Guidance: New and Revised Draft Q and As on Biosimilar Development and the Biologics Price Competition and Innovation Act

New and Revised Draft Q&As on Biosimilar Development and the Biologics Price Competition and Innovation Act; Draft Guidance for Industry; Availability

DATES:

Submit either electronic or written comments on the draft guidance by May 11, 2026 to ensure that the Agency considers your comment on this draft guidance before it begins work on the final version of the guidance.

Electronic Submissions

Submit electronic comments in the following way:

• Federal eRulemaking Portal: https://www.regulations.gov. Follow the instructions for submitting comments. Comments submitted electronically, including attachments, to https://www.regulations.gov will be posted to the docket unchanged. Because your comment will be made public, you are solely responsible for ensuring that your comment does not include any confidential information that you or a third party may not wish to be posted, such as medical information, your or anyone else's Social Security number, or confidential business information, such as a manufacturing process. Please note that if you include your name, contact information, or other information that identifies you in the body of your comments, that information will be posted on https://www.regulations.gov.

• If you want to submit a comment with confidential information that you do not wish to be made available to the public, submit the comment as a written/paper submission and in the manner detailed (see "Written/Paper Submissions" and "Instructions").

Written/Paper Submissions

Submit written/paper submissions as follows:

• Mail/Hand Delivery/Courier (for written/paper submissions): Dockets Management Staff (HFA-305), Food and Drug Administration, 5630 Fishers Lane, Rm. 1061, Rockville, MD 20852.

• For written/paper comments submitted to the Dockets Management Staff, FDA will post your comment, as well as any attachments, except for information submitted, marked and identified, as confidential, if submitted as detailed in "Instructions."

Instructions: All submissions received must include the Docket No. FDA-2011-D-0611 for "New and Revised Draft Q&As on Biosimilar Development and the BPCI Act (Revision 4)." Received comments will be placed in the docket and, except for those submitted as "Confidential Submissions," publicly viewable at https://www.regulations.gov or at the Dockets Management Staff between 9 a.m. and 4 p.m., Monday through Friday, 240-402-7500.

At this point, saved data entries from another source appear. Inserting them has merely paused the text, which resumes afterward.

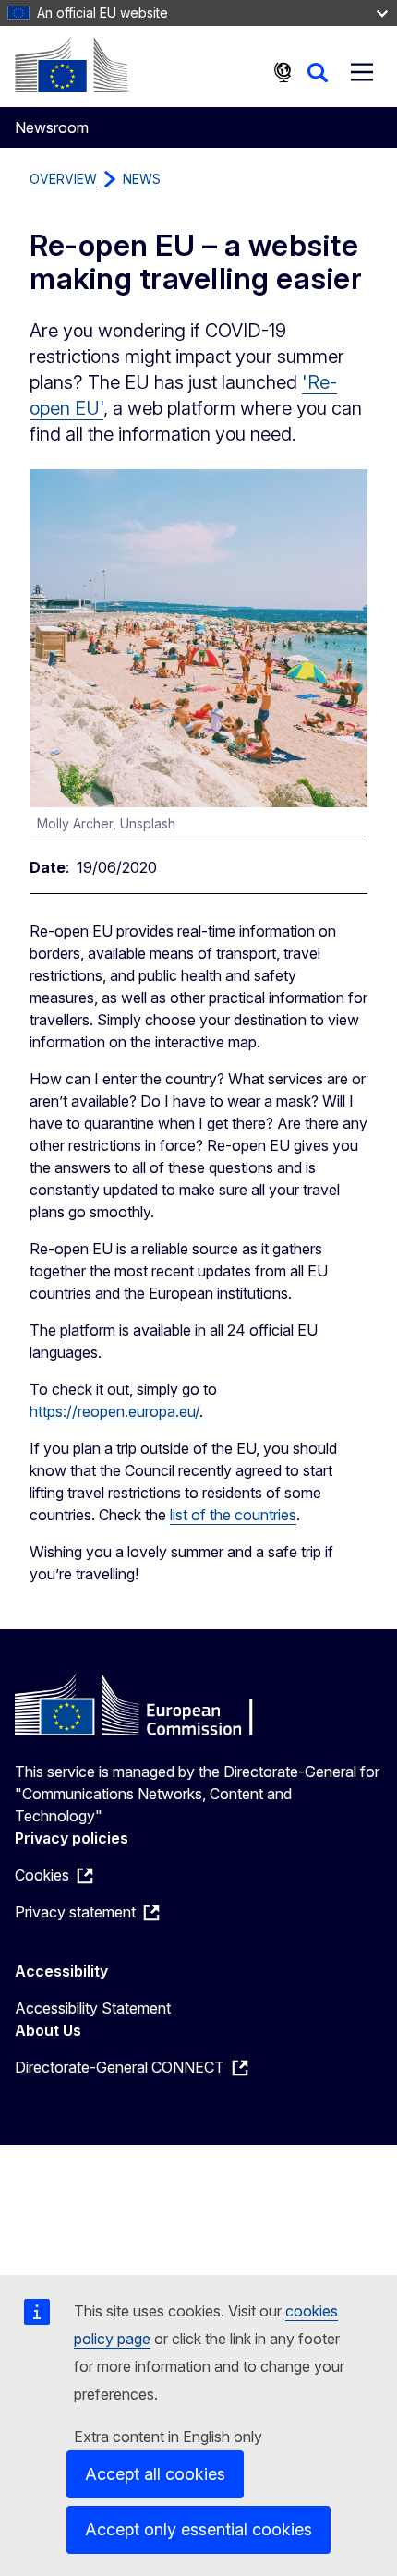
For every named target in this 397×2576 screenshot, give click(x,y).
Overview (63, 179)
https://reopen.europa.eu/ (114, 1411)
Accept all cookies (155, 2474)
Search (317, 72)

• Confidential Submissions-To submit a comment with confidential information that you do not wish to be made publicly available, submit your comments only as a written/paper submission. You should submit two copies total. One copy will include the information you claim to be confidential with a heading or cover note that states "THIS DOCUMENT CONTAINS CONFIDENTIAL INFORMATION." The Agency will review this copy, including the claimed confidential information, in its consideration of comments. The second copy, which will have the claimed confidential information redacted/blacked out, will be available for public viewing and posted on https://www.regulations.gov. Submit both copies to the Dockets Management Staff. If you do not wish your name and contact information to be made publicly available, you can provide this information on the cover sheet and not in the body of your comments and you must identify this information as "confidential." Any information marked as "confidential" will not be disclosed except in accordance with 21 CFR 10.20 and other applicable disclosure law. For more information about FDA's posting of comments to public dockets, see 80 FR 56469, September 18, 2015, or access the information at: https://www.govinfo.gov/content/pkg/FR-2015-09-18/pdf/2015-23389.pdf.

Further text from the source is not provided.